Strategies to promote EBP
What strategies can nurse managers use to engage staff in EBP? These are likely to vary based on the organizational EBP infrastructure and culture, but even in a setting with limited resources you can still use a variety of strategies to encourage asking questions about practice and create a learning environment. Table 1 lists examples of unit-based activities that can help nurse managers build an EBP culture on their units.
Table 1: Unit-based strategies to promote EBP
Fostering EBP within organizations requires resources, infrastructure, and champions. Nurse managers are often at the interface of policy and practice, with accountability for successful unit implementation of organizational initiatives and practice changes. They have an equally important role representing their staff and patient needs to higher levels of administration. Your role as a frontline manager, with all that implies for the quality and safety of patient care, makes you an ideal candidate to be an EBP champion in your organization.
Champions need competencies. Many nurse managers already have expertise in communication, critical thinking, managing change, monitoring practice, project management, and leading a team. These are examples of skills that contribute significantly to the success of an EBP project. You also need familiarity with the EBP process, ideally taking advantage of your organization's EBP resources and education to ensure your own competency. Some free introductory online educational programs about EBP are also available.

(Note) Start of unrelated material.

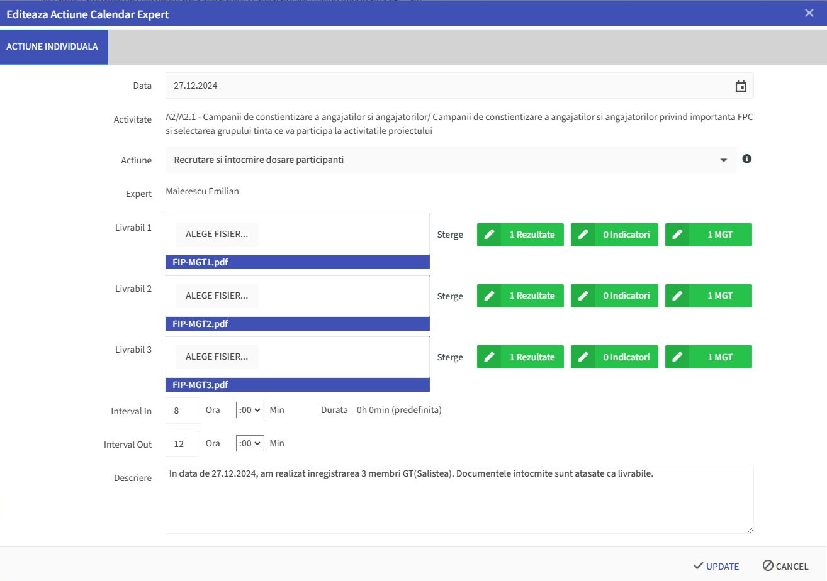Click the info icon beside Actiune dropdown
This screenshot has width=827, height=581.
coord(747,159)
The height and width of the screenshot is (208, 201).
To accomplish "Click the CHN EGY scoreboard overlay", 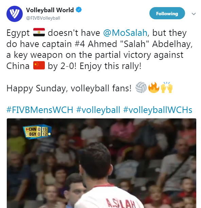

For example, there are courses provided by the West Virginia University School of Nursing (http://www.hsc.wvu.edu/Charleston/son/Continuing-Education/EBPDescription.aspx ) and the Penn State University Libraries (http://www.libraries.psu.edu/psul/tutorials/ebpt.html ).

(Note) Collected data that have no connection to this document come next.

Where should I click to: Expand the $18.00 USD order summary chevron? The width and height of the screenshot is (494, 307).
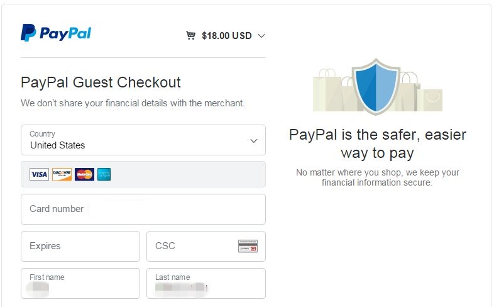coord(261,36)
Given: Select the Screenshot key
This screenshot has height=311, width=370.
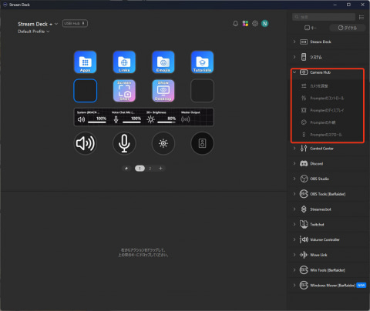Looking at the screenshot, I should tap(124, 91).
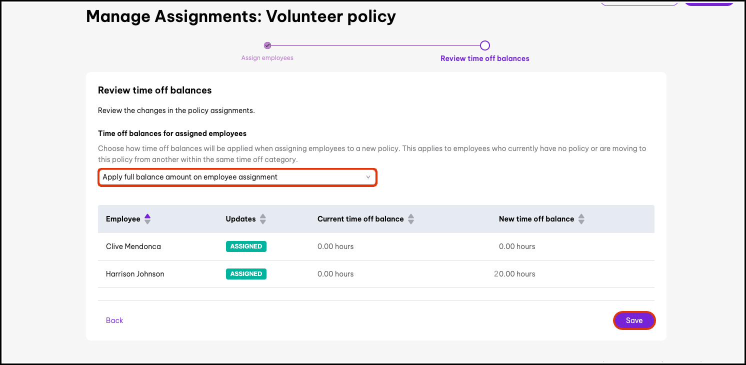Select 'Review time off balances' step label
Image resolution: width=746 pixels, height=365 pixels.
coord(485,59)
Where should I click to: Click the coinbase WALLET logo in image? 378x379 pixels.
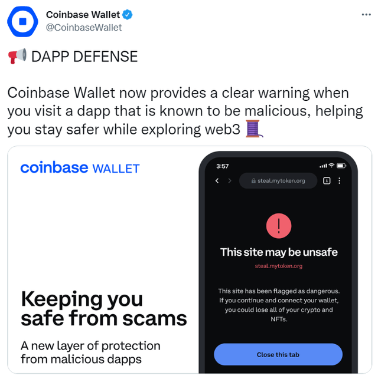(x=80, y=167)
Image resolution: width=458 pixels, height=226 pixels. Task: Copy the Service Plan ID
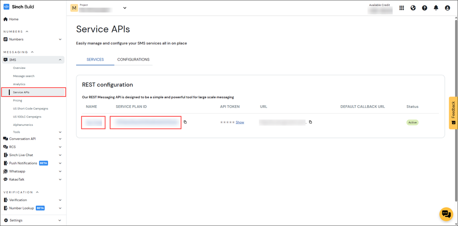185,122
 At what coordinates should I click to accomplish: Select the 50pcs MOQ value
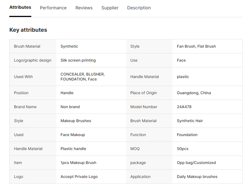(183, 149)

Many healthcare organizations have adopted a formal EBP model to guide their work. Examples include the CURN Model (originally published in 1983), Iowa Model (1994, 1998, 2001), and models developed by Stetler (1994, 2001) and by Rosswurn and Larrabee (1999). The Johns Hopkins Nursing Evidence-Based Practice (JHNEBP) Model was developed by its nurses, nurse leaders, and nursing faculty to provide nurses at all levels with the opportunity to use EBP and participate in EBP projects.4 The JHNEBP Model and its accompanying guidelines and tools are designed to be user-friendly and relatively easy to teach and implement. To date, about 80 hospitals and schools of nursing have used the JHNEBP Model. Nurses at The Johns Hopkins Hospital have been using this model for almost a decade to improve bedside practice. The JHNEBP Model guides nurses at all levels in the organization to think critically about their practice, and gives nurse managers a structure and well-defined process to support the professional development of their staff and ensure quality patient care.
REFERENCES
1. Kramer M, Maguire P, Schmalenberg C, et al. Nurse manager support: what is it? Structures and practices that promote it.

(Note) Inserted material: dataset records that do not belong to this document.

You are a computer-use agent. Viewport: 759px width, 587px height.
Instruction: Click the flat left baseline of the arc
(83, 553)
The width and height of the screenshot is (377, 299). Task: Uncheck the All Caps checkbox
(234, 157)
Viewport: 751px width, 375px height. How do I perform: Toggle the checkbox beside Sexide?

Nurs Admin Q . 2007;31(4):325–340.
2. Poe SS, White KM.
Johns Hopkins Nursing Evidence-Based Practice: Implementation and Translation . Indianapolis, IN: Sigma Theta Tau International; 2010.
3. Gale BV, Schaffer MA. Organizational readiness for evidence-based practice.
J Nurs Adm . 2009;39(2):91–97.
4. Newhouse RP, Dearholt SL, Poe SS, Pugh LC, White KM.
Johns Hopkins Nursing Evidence-Based Practice Model and Guidelines . Indianapolis, IN: Sigma Theta Tau International; 2007.